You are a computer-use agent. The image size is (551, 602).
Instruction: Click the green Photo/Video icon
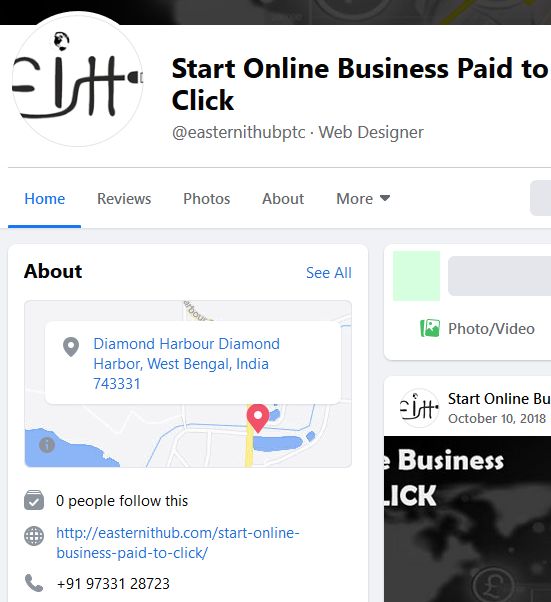coord(430,328)
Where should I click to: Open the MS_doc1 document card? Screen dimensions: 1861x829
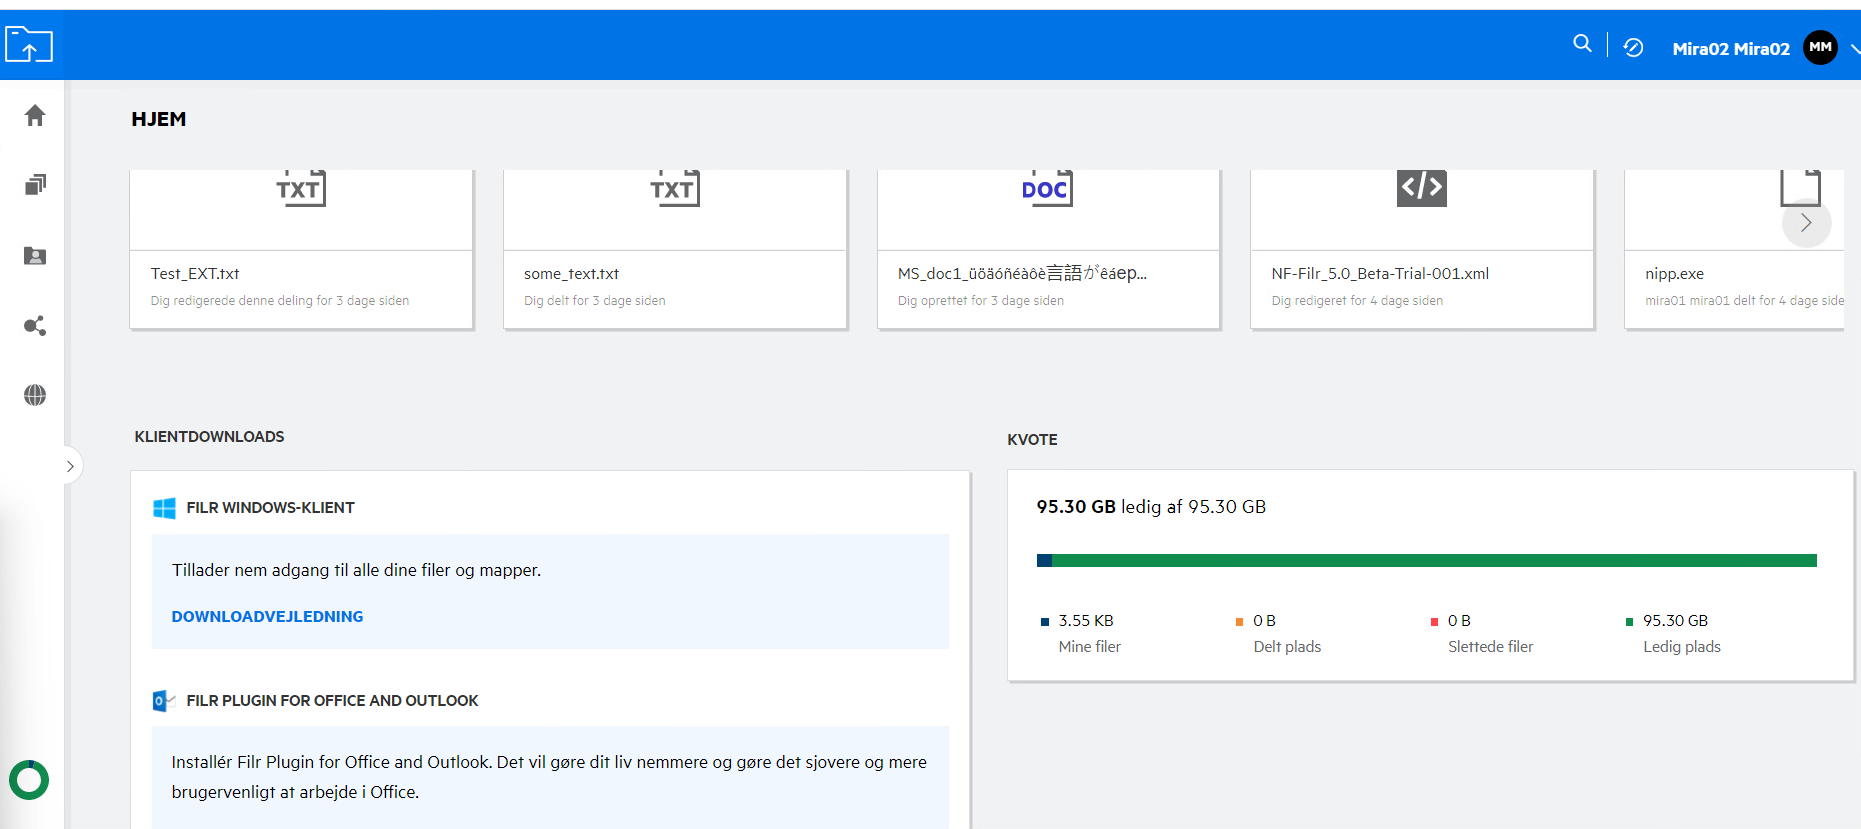[x=1048, y=250]
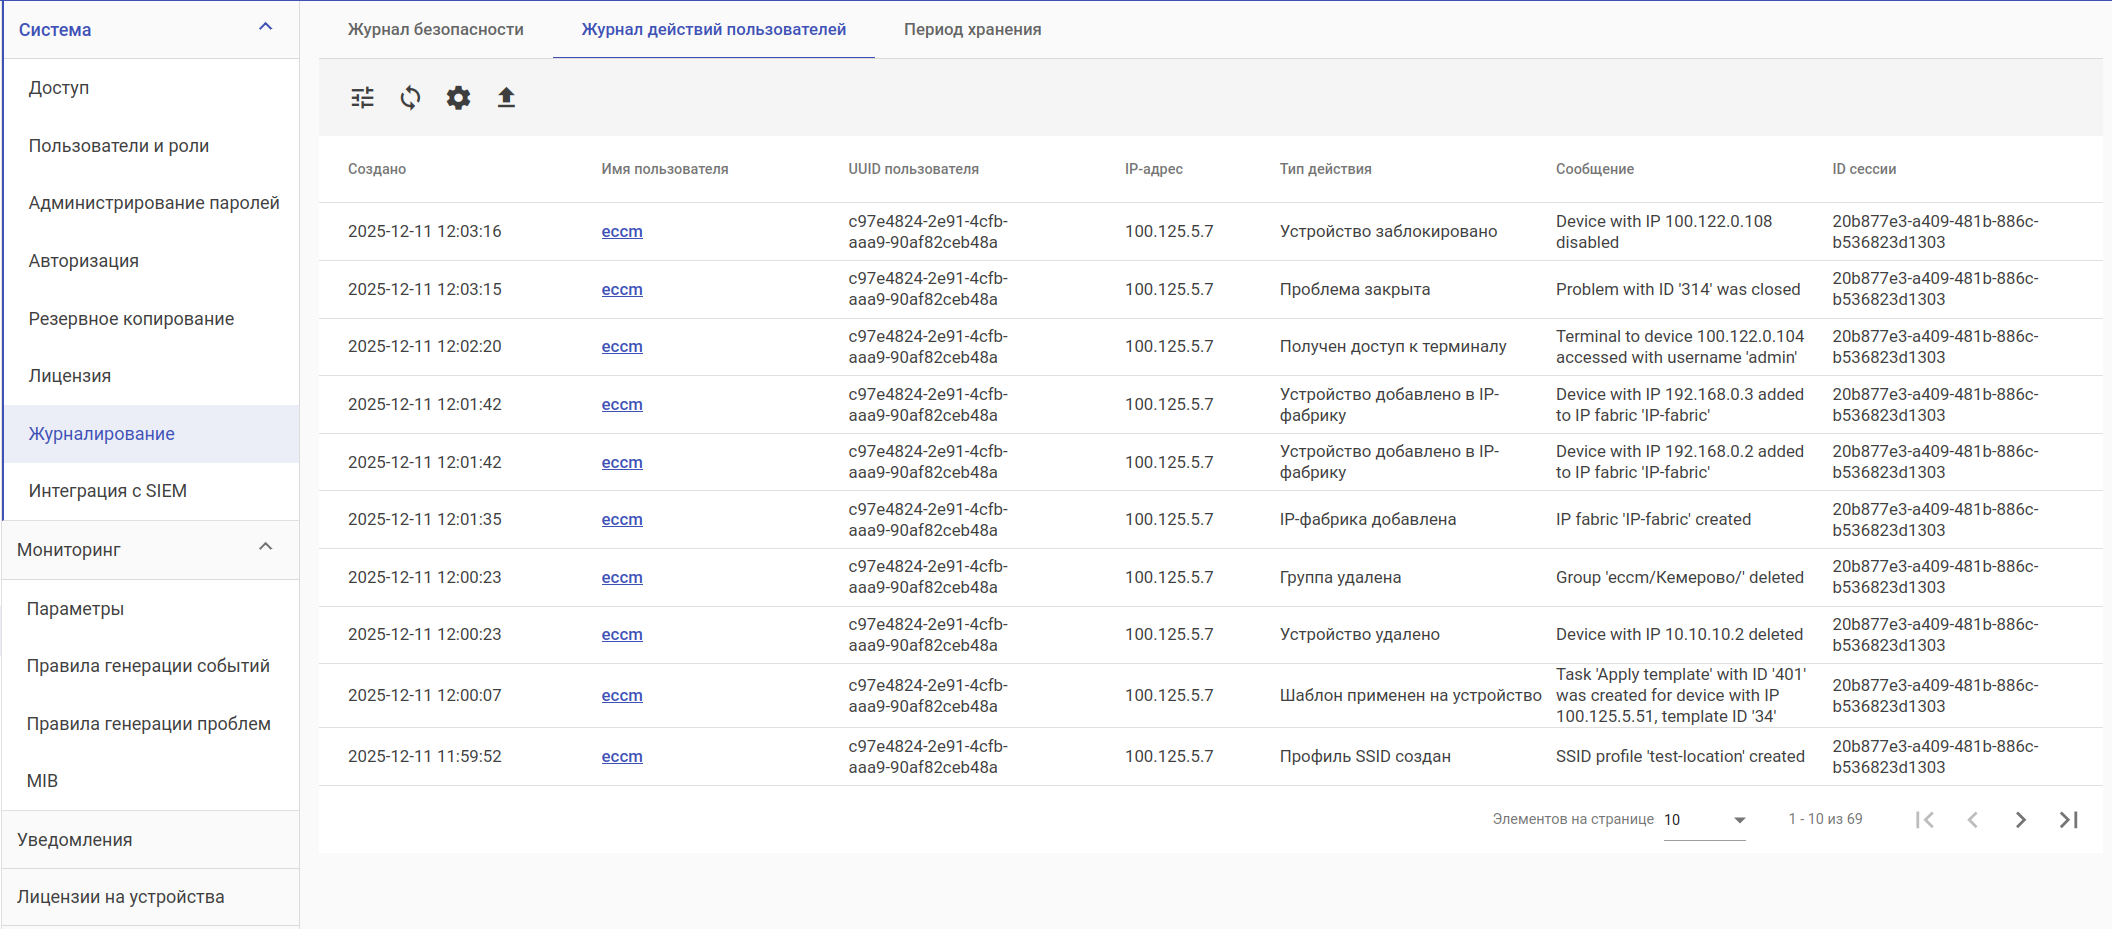Switch to Период хранения tab

(972, 30)
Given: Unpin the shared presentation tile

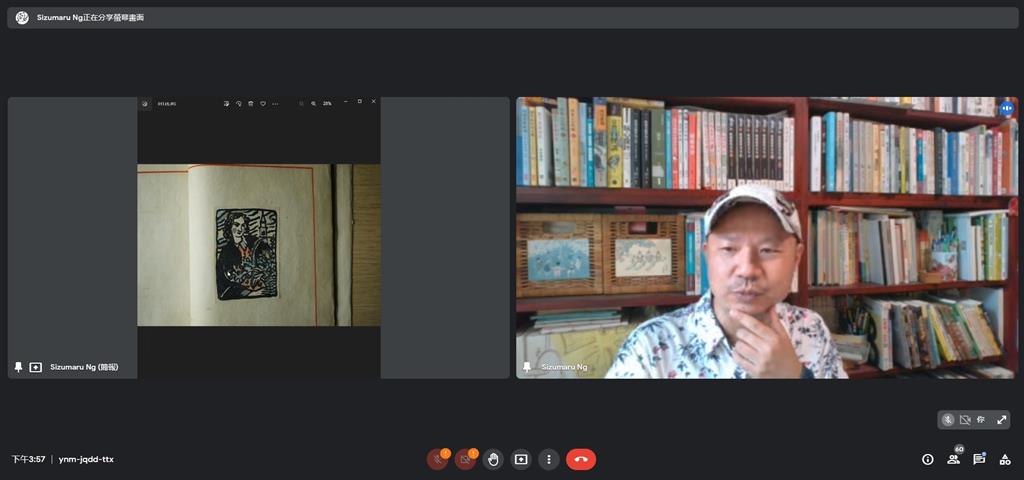Looking at the screenshot, I should click(x=18, y=367).
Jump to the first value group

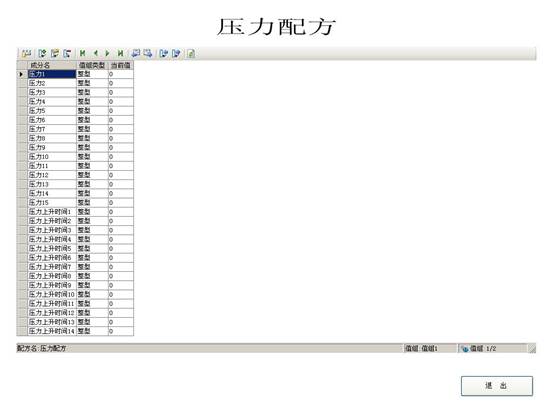(83, 54)
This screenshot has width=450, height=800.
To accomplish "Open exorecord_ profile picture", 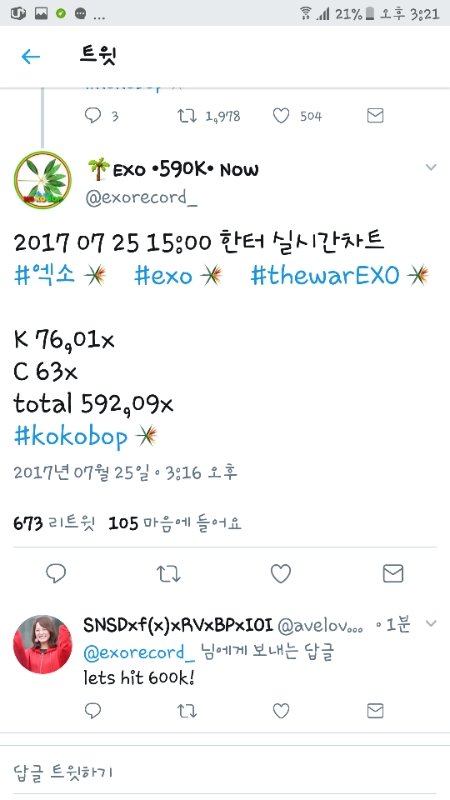I will [x=42, y=180].
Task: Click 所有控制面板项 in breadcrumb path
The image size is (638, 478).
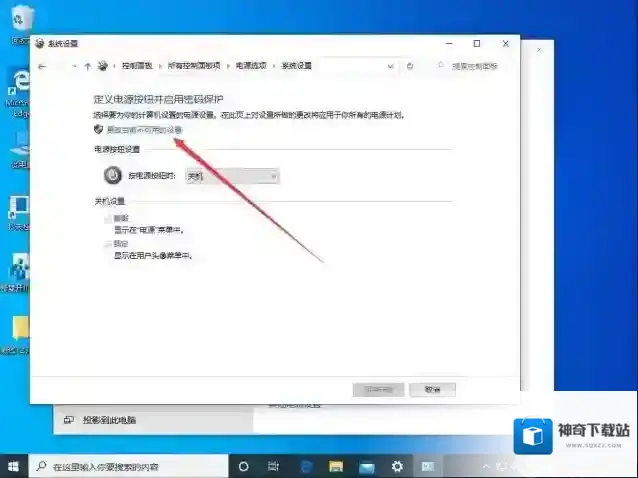Action: point(193,66)
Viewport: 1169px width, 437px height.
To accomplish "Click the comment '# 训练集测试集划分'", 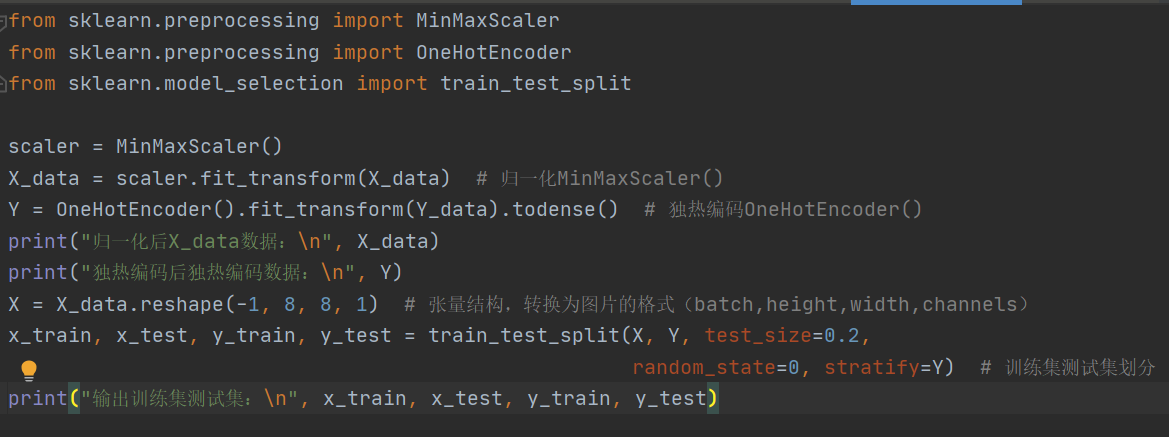I will click(x=1068, y=367).
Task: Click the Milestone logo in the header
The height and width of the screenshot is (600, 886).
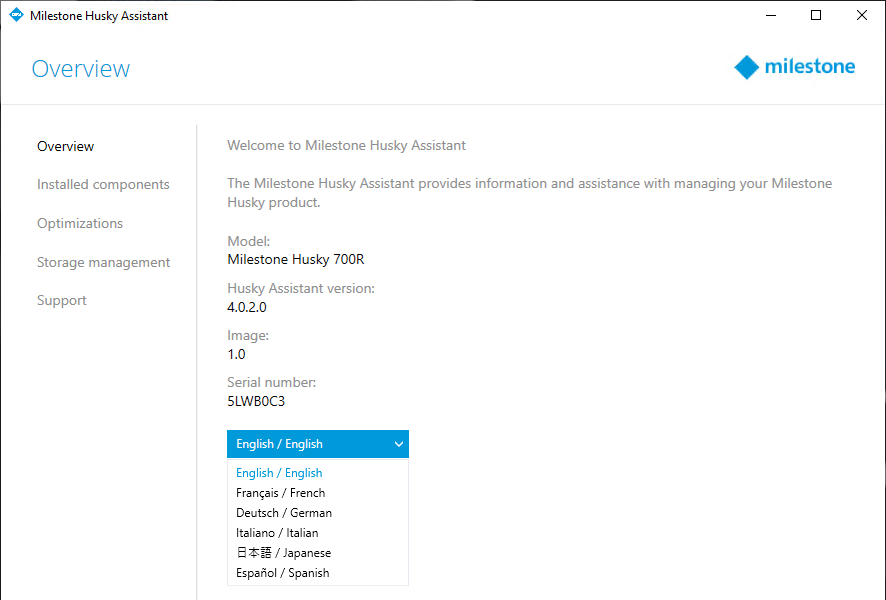Action: [x=795, y=67]
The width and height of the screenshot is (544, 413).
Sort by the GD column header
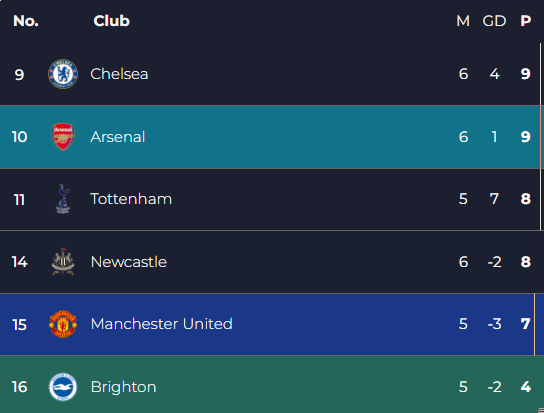coord(494,21)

REQUEST
Print the entries verbatim, from the line containing "The width and" through the last line of the entries, both ends included. Leave the pictures out.

WRITTEN RESPONSE
The width and height of the screenshot is (544, 413).
Sort by the GD column header
coord(494,21)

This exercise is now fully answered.